Outside court, Marina Litvinenko, who knew her husband as Sasha, said there was little doubt in her mind that the order for his murder came from the Kremlin. “Any reasonable person who looks at the evidence presented at the inquiry will see that my husband was killed by agents of the Russian state in the first ever act of nuclear terrorism on the streets of London,” she said. ”This could not have happened without the knowledge and consent of Mr Putin.”
Marina said her husband fought to expose corruption in the FSB and in the “highest echelons of power in Russia”. “His actions were perceived as treachery and he paid the ultimate price for them,” she said. “To us, he was a loving husband and father, who was immensely proud to be British and happy to be living in the UK.”

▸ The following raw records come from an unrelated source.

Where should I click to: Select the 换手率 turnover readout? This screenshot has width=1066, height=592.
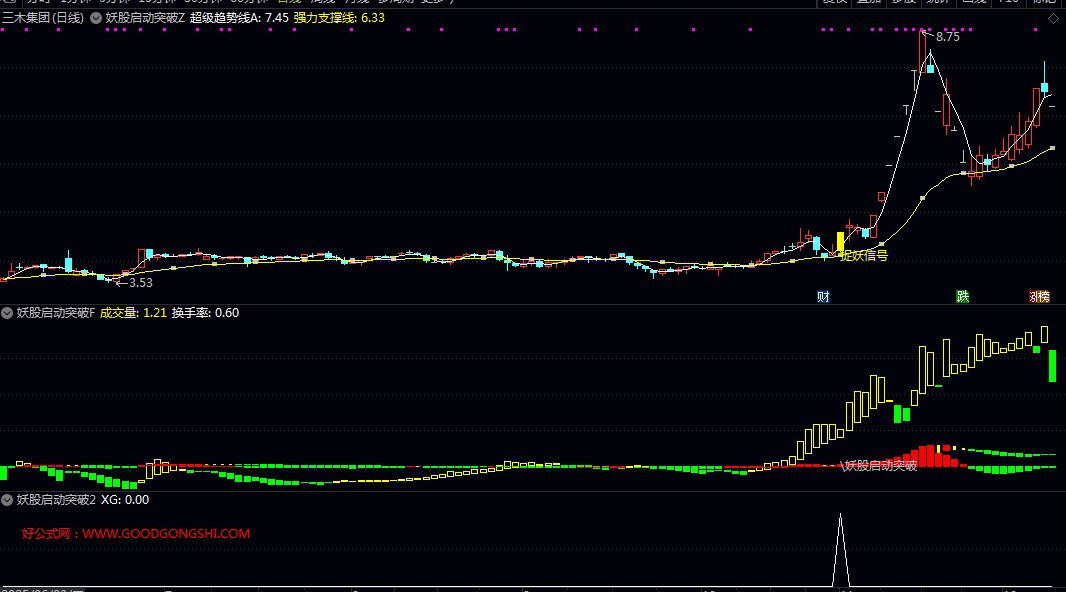click(x=205, y=313)
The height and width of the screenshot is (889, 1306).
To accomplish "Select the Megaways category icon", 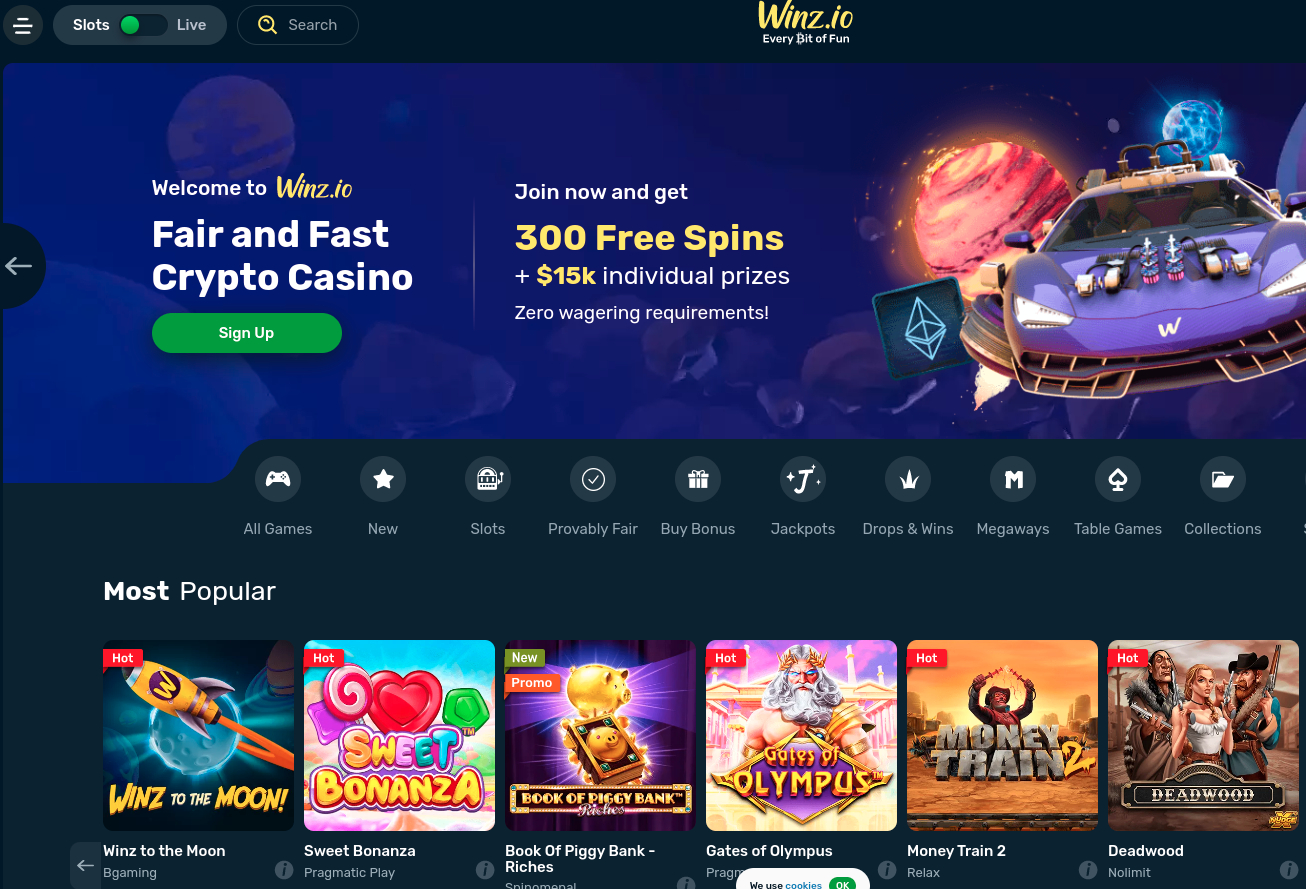I will coord(1013,480).
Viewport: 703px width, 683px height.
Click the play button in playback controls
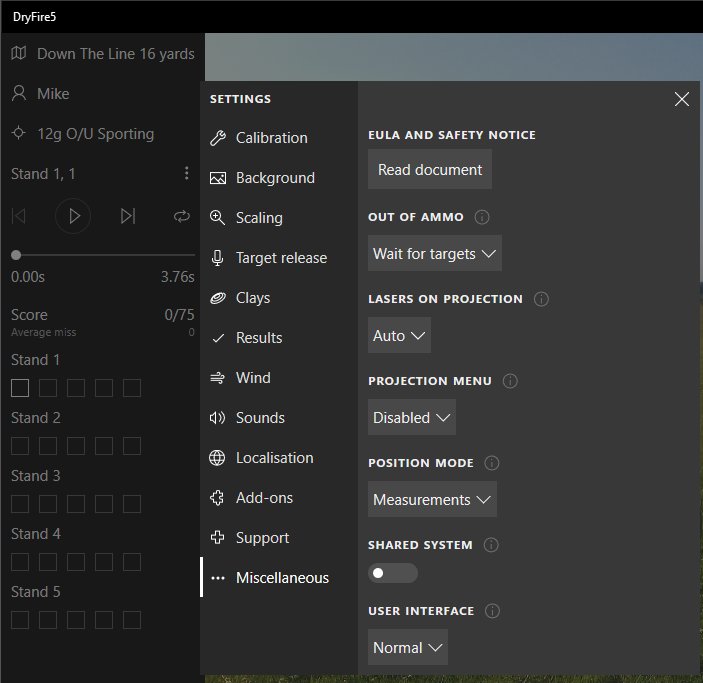coord(73,216)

During the inquiry, which opened in January, details have emerged of Litvinenko’s life and the murky world in which he operated, from meetings in Waterstones with his MI6 contact “Martin” to the meticulous reports on Russian officials he supplied to private security firms in London.
The inquiry has also revealed the dangers and risks Litvinenko faced. His death was slow. Over three weeks, his hair fell out, his organs shut down, he felt extraordinary pain throughout his body. Owen, who has also heard secret evidence, most likely on Litvinenko’s work with MI6, is expected to report the findings of the inquiry before the end of the year.